Russian President Vladimir Putin visited Belarus this week for the first time since June 2019. The last time he was in Minsk, the capital, Belarus was a completely different country. Soon after Putin’s visit, the authoritarian leader of Belarus, Alexander Lukashenko, negotiated several lucrative investment projects between Austria and Belarus during a trip to Vienna. The following year he hosted then-U.S. Secretary of State Mike Pompeo in Minsk and requested deliveries of U.S. oil in order to reduce Belarus’ dependence on Russian energy resources.
That era of normal dealings with the West in an effort to balance Minsk’s ties with Moscow is now over. Today’s Belarus bears little resemblance to an independent state. Instead, it is a “quasi-state” of disputed political and military control. Russian tanks drive imposingly along the streets of Belarusian cities, and Russian generals manage Belarusian military airfields. As for Lukashenko, until welcoming Putin to Minsk this week, he has hosted mostly Russian governors, not leaders of foreign states.

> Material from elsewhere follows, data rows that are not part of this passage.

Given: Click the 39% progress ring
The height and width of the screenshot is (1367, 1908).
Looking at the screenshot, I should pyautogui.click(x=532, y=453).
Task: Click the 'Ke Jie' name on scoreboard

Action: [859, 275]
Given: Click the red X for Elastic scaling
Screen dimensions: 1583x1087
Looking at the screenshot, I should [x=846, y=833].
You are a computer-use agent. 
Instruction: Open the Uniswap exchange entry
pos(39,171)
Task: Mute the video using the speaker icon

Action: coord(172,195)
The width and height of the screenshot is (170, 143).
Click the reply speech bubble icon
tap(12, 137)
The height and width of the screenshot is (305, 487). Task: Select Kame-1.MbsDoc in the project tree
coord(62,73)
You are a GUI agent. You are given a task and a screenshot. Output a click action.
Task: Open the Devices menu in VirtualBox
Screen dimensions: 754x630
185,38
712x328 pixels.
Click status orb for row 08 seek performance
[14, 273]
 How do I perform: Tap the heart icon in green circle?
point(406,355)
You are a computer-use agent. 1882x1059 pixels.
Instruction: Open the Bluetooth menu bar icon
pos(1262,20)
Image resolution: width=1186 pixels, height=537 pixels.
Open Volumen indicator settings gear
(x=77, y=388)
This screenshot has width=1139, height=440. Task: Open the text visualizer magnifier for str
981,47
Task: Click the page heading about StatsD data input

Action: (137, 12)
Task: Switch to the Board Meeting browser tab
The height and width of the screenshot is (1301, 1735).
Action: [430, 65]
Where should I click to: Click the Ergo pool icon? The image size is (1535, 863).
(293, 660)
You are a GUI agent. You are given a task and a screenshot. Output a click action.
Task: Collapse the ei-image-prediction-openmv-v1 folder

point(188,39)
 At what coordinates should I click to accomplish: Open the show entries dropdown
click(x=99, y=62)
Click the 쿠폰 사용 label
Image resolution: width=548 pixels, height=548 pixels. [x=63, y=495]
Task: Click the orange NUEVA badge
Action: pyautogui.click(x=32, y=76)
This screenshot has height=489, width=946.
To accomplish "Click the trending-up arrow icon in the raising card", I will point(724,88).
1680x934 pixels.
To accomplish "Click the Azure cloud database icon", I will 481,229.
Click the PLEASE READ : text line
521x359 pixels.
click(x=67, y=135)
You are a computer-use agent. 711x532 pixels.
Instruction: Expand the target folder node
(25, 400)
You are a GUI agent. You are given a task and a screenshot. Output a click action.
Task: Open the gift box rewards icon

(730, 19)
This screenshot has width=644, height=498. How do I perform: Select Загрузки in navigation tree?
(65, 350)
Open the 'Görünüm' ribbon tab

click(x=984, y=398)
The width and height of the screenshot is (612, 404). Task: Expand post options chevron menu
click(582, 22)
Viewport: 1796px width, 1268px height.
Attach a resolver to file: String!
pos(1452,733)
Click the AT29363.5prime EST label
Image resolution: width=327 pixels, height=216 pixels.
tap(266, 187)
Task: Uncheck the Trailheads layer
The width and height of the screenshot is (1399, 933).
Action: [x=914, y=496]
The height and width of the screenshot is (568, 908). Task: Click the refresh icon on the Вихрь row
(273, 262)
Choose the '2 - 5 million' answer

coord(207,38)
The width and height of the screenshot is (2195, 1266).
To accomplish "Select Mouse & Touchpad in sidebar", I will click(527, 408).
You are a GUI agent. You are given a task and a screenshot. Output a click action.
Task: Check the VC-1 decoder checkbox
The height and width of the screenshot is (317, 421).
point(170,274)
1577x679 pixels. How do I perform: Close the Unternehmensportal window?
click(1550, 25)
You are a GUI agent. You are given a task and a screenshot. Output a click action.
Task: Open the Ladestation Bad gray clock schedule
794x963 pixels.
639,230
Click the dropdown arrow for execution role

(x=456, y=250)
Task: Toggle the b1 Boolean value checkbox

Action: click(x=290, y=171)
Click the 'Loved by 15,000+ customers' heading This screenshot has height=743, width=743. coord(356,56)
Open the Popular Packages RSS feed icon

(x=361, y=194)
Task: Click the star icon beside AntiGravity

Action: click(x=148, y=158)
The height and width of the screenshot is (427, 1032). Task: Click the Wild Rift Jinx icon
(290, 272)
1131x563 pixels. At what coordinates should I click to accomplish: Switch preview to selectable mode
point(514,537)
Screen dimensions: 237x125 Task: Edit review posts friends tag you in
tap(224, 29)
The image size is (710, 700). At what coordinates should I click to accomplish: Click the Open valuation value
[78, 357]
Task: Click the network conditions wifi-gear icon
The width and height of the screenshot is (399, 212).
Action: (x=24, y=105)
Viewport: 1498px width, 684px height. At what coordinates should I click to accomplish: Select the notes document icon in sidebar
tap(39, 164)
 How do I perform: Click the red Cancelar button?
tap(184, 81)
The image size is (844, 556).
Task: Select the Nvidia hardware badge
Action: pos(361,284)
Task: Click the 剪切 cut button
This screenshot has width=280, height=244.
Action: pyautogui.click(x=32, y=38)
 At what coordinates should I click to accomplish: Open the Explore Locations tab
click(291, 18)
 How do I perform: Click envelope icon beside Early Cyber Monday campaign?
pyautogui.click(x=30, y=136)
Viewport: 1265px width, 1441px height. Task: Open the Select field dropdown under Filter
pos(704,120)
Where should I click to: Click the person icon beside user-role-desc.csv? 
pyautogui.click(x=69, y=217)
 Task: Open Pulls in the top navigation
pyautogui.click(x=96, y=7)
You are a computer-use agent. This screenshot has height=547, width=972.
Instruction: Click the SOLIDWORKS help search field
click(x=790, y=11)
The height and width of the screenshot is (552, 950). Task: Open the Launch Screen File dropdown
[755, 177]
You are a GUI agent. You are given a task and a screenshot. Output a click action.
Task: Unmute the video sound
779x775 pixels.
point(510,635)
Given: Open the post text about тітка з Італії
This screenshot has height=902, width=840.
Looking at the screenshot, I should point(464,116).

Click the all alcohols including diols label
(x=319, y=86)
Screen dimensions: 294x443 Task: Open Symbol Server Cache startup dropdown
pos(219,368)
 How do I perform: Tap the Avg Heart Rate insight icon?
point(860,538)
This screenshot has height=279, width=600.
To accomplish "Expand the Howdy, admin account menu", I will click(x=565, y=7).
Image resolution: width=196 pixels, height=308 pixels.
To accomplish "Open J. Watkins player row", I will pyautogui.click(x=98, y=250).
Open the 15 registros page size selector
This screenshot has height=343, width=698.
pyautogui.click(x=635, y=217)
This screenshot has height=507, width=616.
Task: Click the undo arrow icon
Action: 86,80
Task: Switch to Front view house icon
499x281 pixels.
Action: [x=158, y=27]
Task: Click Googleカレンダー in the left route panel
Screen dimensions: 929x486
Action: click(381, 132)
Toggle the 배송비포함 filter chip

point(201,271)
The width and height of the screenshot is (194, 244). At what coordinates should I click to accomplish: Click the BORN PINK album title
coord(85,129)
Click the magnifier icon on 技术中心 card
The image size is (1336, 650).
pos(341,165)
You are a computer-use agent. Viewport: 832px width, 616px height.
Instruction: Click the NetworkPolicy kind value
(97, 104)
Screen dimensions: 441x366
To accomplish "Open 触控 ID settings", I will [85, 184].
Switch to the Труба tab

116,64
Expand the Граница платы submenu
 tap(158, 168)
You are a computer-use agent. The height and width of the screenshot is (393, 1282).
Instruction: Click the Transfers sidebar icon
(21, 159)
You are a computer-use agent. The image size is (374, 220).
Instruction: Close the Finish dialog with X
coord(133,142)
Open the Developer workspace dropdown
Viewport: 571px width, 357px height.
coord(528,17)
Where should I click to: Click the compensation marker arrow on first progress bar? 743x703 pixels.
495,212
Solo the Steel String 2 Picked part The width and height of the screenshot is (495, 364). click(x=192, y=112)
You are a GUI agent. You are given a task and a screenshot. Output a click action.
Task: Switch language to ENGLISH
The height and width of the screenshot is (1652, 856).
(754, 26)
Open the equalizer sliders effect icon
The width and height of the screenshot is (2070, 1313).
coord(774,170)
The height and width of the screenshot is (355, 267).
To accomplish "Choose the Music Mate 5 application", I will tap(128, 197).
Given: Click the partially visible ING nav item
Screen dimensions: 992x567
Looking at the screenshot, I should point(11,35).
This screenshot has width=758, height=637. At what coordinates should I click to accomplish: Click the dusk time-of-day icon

One cause of the radical change is the geopolitical shock that hit Belarus back in 2020. In the presidential election that year, Lukashenko suffered a devastating loss to Sviatlana Tsikhanouskaya, the wife of a prominent opposition candidate who had been detained prior to the election. Instead of accepting his defeat, Lukashenko unleashed his security forces to brutally repress peaceful protesters, plunging Belarus into the abyss of political violence. Thousands of political prisoners were subjected to daily torture in Belarusian prisons; tens of thousands of dissidents, including Tsikhanouskaya, fled to neighboring countries to escape the crackdown.